● Surowe dane:
● ● ● ● ● ● ●

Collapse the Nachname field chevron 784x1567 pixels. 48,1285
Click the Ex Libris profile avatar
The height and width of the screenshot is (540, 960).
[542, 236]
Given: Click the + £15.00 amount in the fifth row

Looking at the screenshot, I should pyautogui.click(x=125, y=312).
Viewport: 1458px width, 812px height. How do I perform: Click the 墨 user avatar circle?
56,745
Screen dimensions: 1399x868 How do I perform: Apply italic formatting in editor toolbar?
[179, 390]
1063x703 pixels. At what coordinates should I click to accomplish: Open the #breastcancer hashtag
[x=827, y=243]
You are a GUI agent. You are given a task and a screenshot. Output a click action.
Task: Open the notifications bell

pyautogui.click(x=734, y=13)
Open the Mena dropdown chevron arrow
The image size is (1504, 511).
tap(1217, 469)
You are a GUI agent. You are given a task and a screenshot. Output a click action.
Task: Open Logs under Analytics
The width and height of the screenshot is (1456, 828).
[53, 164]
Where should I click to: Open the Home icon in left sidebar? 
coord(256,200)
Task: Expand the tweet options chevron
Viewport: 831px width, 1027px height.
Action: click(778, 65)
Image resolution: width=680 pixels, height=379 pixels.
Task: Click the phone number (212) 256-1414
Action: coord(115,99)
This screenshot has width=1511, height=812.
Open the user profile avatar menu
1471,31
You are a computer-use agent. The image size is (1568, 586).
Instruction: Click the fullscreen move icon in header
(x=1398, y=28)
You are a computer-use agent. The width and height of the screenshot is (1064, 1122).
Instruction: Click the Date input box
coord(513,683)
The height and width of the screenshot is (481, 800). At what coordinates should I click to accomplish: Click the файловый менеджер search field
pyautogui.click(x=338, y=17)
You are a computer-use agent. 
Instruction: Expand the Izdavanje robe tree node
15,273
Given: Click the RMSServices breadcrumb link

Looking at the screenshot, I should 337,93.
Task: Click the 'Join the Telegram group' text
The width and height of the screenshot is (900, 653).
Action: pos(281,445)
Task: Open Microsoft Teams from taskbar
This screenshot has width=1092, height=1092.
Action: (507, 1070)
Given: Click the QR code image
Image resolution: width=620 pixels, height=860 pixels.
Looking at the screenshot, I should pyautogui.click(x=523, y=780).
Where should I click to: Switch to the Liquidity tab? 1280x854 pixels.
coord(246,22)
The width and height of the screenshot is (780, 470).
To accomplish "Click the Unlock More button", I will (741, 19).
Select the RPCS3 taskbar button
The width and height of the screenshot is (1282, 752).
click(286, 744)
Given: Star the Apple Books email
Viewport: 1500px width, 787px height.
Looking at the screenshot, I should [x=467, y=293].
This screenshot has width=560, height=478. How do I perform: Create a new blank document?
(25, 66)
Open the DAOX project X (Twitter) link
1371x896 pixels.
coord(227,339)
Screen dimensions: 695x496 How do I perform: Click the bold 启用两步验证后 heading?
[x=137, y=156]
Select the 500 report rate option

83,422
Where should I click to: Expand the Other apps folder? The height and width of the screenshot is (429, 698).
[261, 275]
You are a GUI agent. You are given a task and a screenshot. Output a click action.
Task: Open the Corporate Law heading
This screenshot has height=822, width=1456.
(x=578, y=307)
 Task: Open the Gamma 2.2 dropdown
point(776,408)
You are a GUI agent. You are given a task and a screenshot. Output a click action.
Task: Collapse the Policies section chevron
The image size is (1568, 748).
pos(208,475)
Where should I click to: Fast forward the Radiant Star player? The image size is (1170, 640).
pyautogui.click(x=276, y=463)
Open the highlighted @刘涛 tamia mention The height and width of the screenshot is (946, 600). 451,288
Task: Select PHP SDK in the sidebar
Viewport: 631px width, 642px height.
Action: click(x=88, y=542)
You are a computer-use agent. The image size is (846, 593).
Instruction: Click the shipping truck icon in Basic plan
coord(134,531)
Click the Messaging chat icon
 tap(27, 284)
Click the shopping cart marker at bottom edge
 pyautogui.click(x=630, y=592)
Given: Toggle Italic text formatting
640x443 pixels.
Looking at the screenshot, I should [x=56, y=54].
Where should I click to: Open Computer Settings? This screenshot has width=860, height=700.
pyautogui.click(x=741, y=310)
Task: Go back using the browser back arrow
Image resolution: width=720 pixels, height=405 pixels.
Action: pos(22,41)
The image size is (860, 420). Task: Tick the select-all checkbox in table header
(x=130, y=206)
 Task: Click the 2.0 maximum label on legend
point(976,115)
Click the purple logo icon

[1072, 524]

● ● ● ● ● ● ●

● Polecenie do wykonania: Przepisz dosłownie wszystkie powyższe wiersze.

● Pełna odpowiedź:
Collapse the Nachname field chevron 784x1567 pixels. 48,1285
Click the Ex Libris profile avatar
The height and width of the screenshot is (540, 960).
[542, 236]
Given: Click the + £15.00 amount in the fifth row

Looking at the screenshot, I should pyautogui.click(x=125, y=312).
Viewport: 1458px width, 812px height. How do I perform: Click the 墨 user avatar circle?
56,745
Screen dimensions: 1399x868 How do I perform: Apply italic formatting in editor toolbar?
[179, 390]
1063x703 pixels. At what coordinates should I click to accomplish: Open the #breastcancer hashtag
[x=827, y=243]
You are a GUI agent. You are given a task and a screenshot. Output a click action.
Task: Open the notifications bell

pyautogui.click(x=734, y=13)
Open the Mena dropdown chevron arrow
The image size is (1504, 511).
tap(1217, 469)
You are a GUI agent. You are given a task and a screenshot. Output a click action.
Task: Open Logs under Analytics
The width and height of the screenshot is (1456, 828).
[53, 164]
Where should I click to: Open the Home icon in left sidebar? 
coord(256,200)
Task: Expand the tweet options chevron
Viewport: 831px width, 1027px height.
Action: click(778, 65)
Image resolution: width=680 pixels, height=379 pixels.
Task: Click the phone number (212) 256-1414
Action: coord(115,99)
This screenshot has width=1511, height=812.
Open the user profile avatar menu
1471,31
You are a computer-use agent. The image size is (1568, 586).
Instruction: Click the fullscreen move icon in header
(x=1398, y=28)
You are a computer-use agent. The width and height of the screenshot is (1064, 1122).
Instruction: Click the Date input box
coord(513,683)
The height and width of the screenshot is (481, 800). At what coordinates should I click to accomplish: Click the файловый менеджер search field
pyautogui.click(x=338, y=17)
You are a computer-use agent. 
Instruction: Expand the Izdavanje robe tree node
15,273
Given: Click the RMSServices breadcrumb link

Looking at the screenshot, I should 337,93.
Task: Click the 'Join the Telegram group' text
The width and height of the screenshot is (900, 653).
Action: pos(281,445)
Task: Open Microsoft Teams from taskbar
This screenshot has width=1092, height=1092.
Action: (507, 1070)
Given: Click the QR code image
Image resolution: width=620 pixels, height=860 pixels.
Looking at the screenshot, I should pyautogui.click(x=523, y=780).
Where should I click to: Switch to the Liquidity tab? 1280x854 pixels.
coord(246,22)
The width and height of the screenshot is (780, 470).
To accomplish "Click the Unlock More button", I will (741, 19).
Select the RPCS3 taskbar button
The width and height of the screenshot is (1282, 752).
click(286, 744)
Given: Star the Apple Books email
Viewport: 1500px width, 787px height.
Looking at the screenshot, I should [x=467, y=293].
This screenshot has width=560, height=478. How do I perform: Create a new blank document?
(25, 66)
Open the DAOX project X (Twitter) link
1371x896 pixels.
coord(227,339)
Screen dimensions: 695x496 How do I perform: Click the bold 启用两步验证后 heading?
[x=137, y=156]
Select the 500 report rate option

83,422
Where should I click to: Expand the Other apps folder? The height and width of the screenshot is (429, 698).
[261, 275]
You are a GUI agent. You are given a task and a screenshot. Output a click action.
Task: Open the Corporate Law heading
This screenshot has height=822, width=1456.
(x=578, y=307)
 Task: Open the Gamma 2.2 dropdown
point(776,408)
You are a GUI agent. You are given a task and a screenshot. Output a click action.
Task: Collapse the Policies section chevron
The image size is (1568, 748).
pos(208,475)
Where should I click to: Fast forward the Radiant Star player? The image size is (1170, 640).
pyautogui.click(x=276, y=463)
Open the highlighted @刘涛 tamia mention The height and width of the screenshot is (946, 600). 451,288
Task: Select PHP SDK in the sidebar
Viewport: 631px width, 642px height.
Action: click(x=88, y=542)
You are a computer-use agent. The image size is (846, 593).
Instruction: Click the shipping truck icon in Basic plan
coord(134,531)
Click the Messaging chat icon
 tap(27, 284)
Click the shopping cart marker at bottom edge
 pyautogui.click(x=630, y=592)
Given: Toggle Italic text formatting
640x443 pixels.
Looking at the screenshot, I should [x=56, y=54].
Where should I click to: Open Computer Settings? This screenshot has width=860, height=700.
pyautogui.click(x=741, y=310)
Task: Go back using the browser back arrow
Image resolution: width=720 pixels, height=405 pixels.
Action: pos(22,41)
The image size is (860, 420). Task: Tick the select-all checkbox in table header
(x=130, y=206)
 Task: Click the 2.0 maximum label on legend
point(976,115)
Click the purple logo icon

[1072, 524]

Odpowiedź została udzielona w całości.